“The rich get richer and the poor get poorer.” You have heard it a million times. However, my guess is that you have never heard it from the mouth of the “rich.” Instead, this echo has most likely bounced to your ear with its origins being an excuse. That’s right… an excuse. Excuses are what many use to pacify their guilt of not accomplishing what they are capable of.
I am not suggesting that wealth is success. My inference is that success is the progressive realization of predetermined worthwhile goals. It may be something as simple as raising a family.

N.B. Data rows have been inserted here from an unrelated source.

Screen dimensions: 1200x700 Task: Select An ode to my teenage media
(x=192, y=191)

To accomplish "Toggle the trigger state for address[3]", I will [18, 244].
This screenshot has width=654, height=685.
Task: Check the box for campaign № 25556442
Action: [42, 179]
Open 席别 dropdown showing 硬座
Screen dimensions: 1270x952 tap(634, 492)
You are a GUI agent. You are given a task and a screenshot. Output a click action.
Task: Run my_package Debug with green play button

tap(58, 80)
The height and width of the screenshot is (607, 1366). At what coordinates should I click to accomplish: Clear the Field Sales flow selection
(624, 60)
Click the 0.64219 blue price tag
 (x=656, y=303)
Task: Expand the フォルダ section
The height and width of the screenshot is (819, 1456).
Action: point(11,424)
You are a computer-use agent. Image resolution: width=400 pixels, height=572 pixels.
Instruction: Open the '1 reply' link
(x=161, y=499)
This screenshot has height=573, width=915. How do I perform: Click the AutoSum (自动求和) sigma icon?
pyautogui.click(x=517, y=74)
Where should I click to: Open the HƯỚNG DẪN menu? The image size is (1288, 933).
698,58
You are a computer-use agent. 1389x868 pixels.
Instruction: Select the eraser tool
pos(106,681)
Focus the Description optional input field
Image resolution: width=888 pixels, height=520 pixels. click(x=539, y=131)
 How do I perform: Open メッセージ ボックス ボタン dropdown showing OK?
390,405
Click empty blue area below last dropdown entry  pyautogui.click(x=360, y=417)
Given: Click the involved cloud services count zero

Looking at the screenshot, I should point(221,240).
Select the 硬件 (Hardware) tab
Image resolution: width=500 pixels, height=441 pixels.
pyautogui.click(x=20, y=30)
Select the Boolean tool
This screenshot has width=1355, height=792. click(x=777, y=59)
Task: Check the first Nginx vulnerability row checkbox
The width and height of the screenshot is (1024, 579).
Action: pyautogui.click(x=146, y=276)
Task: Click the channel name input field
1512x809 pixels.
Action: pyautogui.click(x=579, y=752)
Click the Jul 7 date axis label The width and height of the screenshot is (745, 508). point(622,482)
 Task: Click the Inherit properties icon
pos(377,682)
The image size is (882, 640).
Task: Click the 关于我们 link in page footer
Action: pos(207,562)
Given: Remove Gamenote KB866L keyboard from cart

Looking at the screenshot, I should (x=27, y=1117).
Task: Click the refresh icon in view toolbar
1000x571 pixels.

What do these names have in common?
They were all President of the United States, right? They were all the most powerful man in the world at one point. However, I am looking for something else.
Richard Nixon was born in the home his father built. He won an award from Harvard his senior year of high school. However, his family was unable to afford his leaving home for college. He instead attended Whittier College.
Gerald Ford was born as Leslie Lynch King, Jr. In 1913 his mother left her abusive husband and took her son to live with her parents. She met Gerald R. Ford, whom she married and gave her child his name Gerald Rudolph Ford, Jr. He was the only President to be adopted. Ford worked in his stepfather’s paint and varnish store growing up. He coached boxing during college to afford his tuition.
Jimmy Carter was the first member of his family ever to go to college and his father was a peanut farmer.
Ronald Reagan was the son of an alcoholic traveling shoe salesman. He worked his way into show business by broadcasting baseball games. At the age of 40, he was divorced and his career was at a dead end.
Bill Clinton was born William Jefferson Blythe IV. His father (a traveling salesmen) died in an automobile accident three months before he was born. His mother married Roger Clinton and Bill took that name. Clinton grew up in a turbulent family. His stepfather was a gambler and alcoholic who regularly abused his wife, and sometimes Clinton’s half brother Roger.
None of these men were born into wealth and prosperity, yet they each achieved the rank of most powerful person in the world by working hard and not making excuses. These five presidents were born into normal families who struggled. Yet, they refused to use that as an excuse.
Life is too short to make excuses. Set your goals and pursue them. If you have been dealt a “worse” hand than another, it may indeed be a gift that teaches you the value of hard work. Your story will be richer and your success sweeter when you achieve your dreams. Maybe one day I will cast a vote for you as President of The United States!